• Task instructions:
Quote, word for word, the line containing "The image size is (700, 525)." and all lines that follow it to the end of the records, with no pictures.

--- Exercise data ---

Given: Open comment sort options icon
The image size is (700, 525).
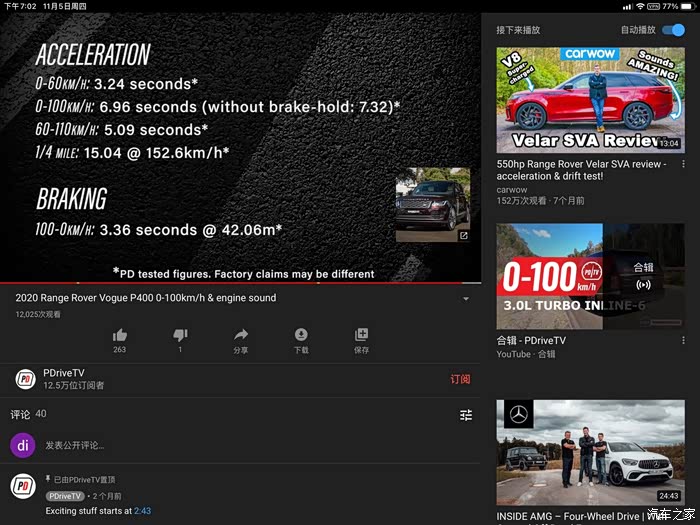Looking at the screenshot, I should (x=465, y=415).
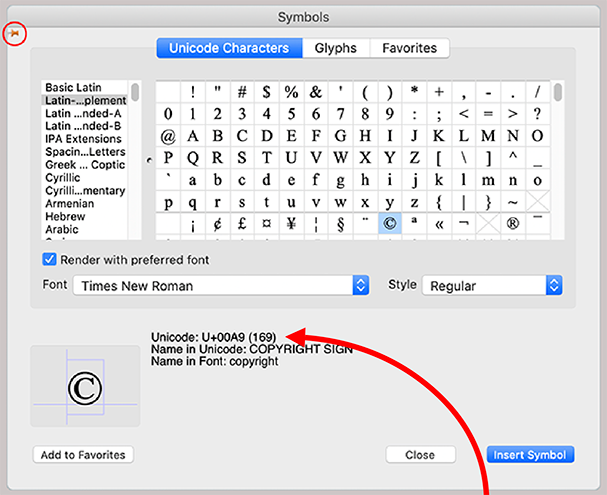607x495 pixels.
Task: Select the cent ¢ character cell
Action: point(217,224)
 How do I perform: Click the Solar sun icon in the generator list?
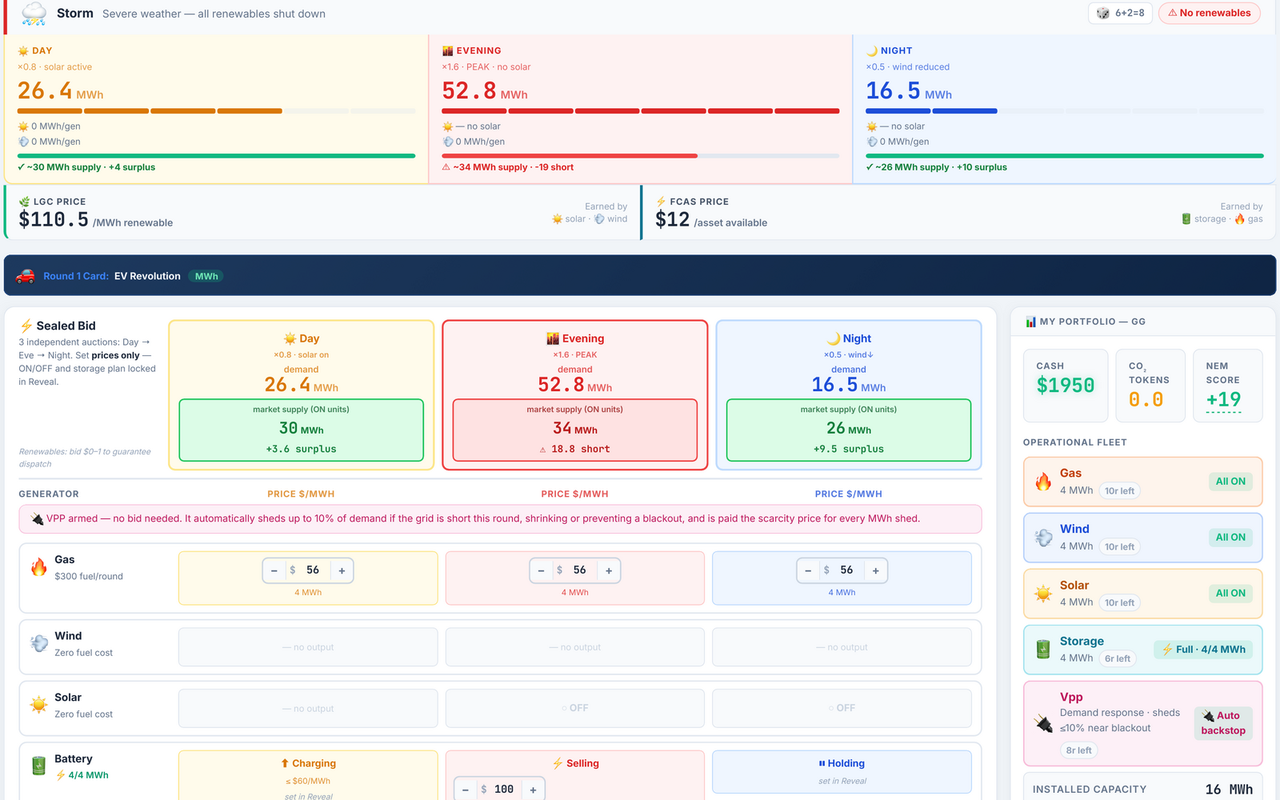coord(39,705)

---

• Finished task:
The image size is (700, 525).
Looking at the screenshot, I should (x=465, y=415).
607x495 pixels.
Task: Select the cent ¢ character cell
Action: point(217,224)
 How do I perform: Click the Solar sun icon in the generator list?
coord(39,705)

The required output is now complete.